SOURCE MATERIAL:
-------------------------

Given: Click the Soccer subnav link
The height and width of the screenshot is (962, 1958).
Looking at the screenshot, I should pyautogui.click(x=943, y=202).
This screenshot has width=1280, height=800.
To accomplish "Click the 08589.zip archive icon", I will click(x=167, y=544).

-------------------------

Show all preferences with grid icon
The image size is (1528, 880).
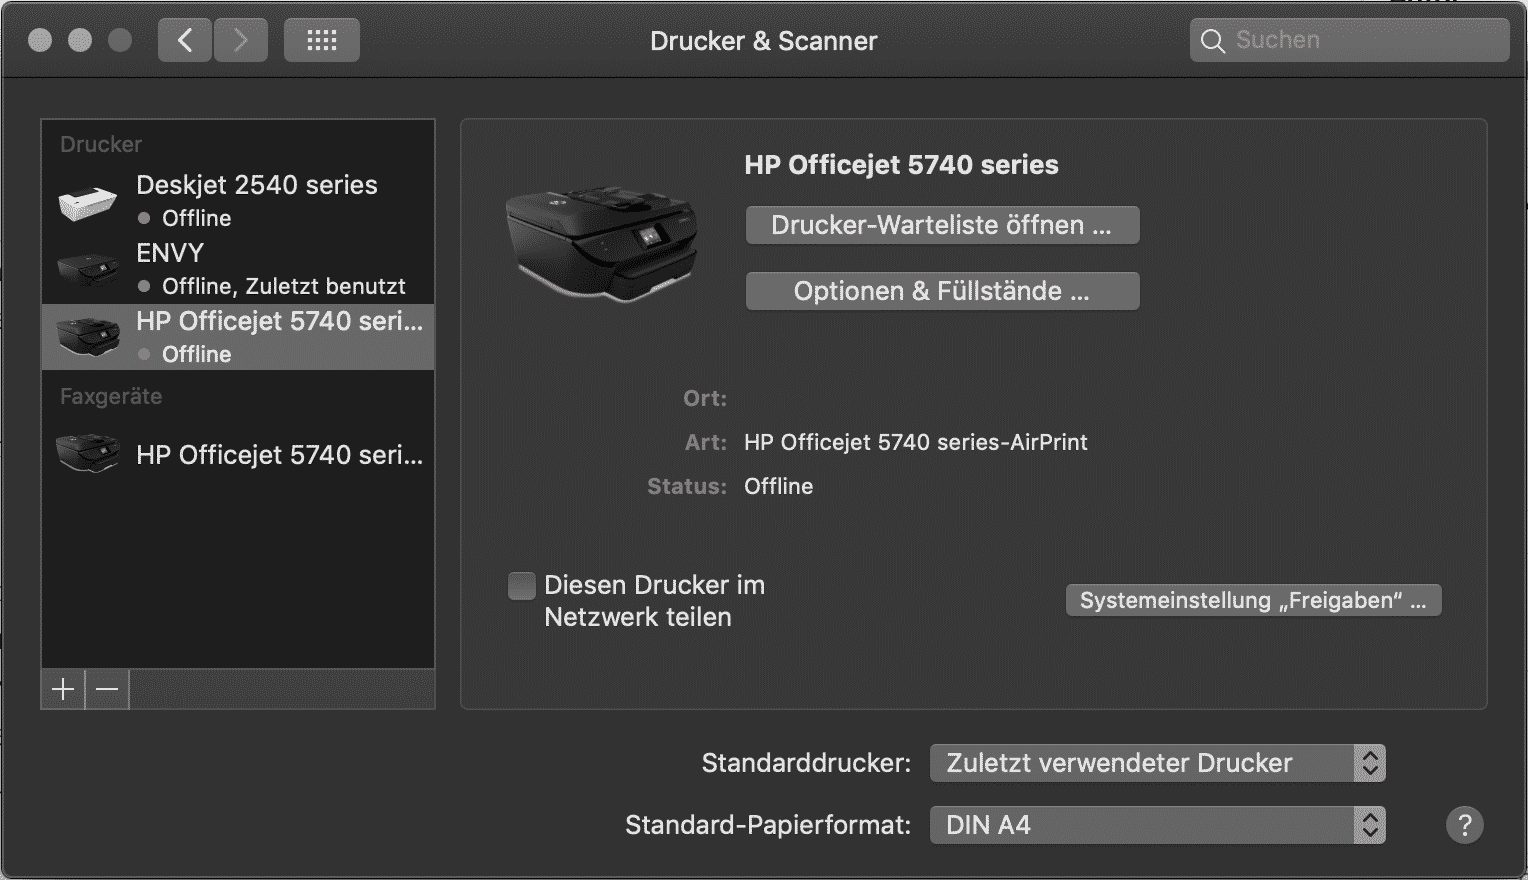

-------------------------

WHAT THE EXERCISE ASKS: Collect the lines of the records that include the string "icon".

OUTPUT:
To accomplish "Click the 08589.zip archive icon", I will click(x=167, y=544).
Show all preferences with grid icon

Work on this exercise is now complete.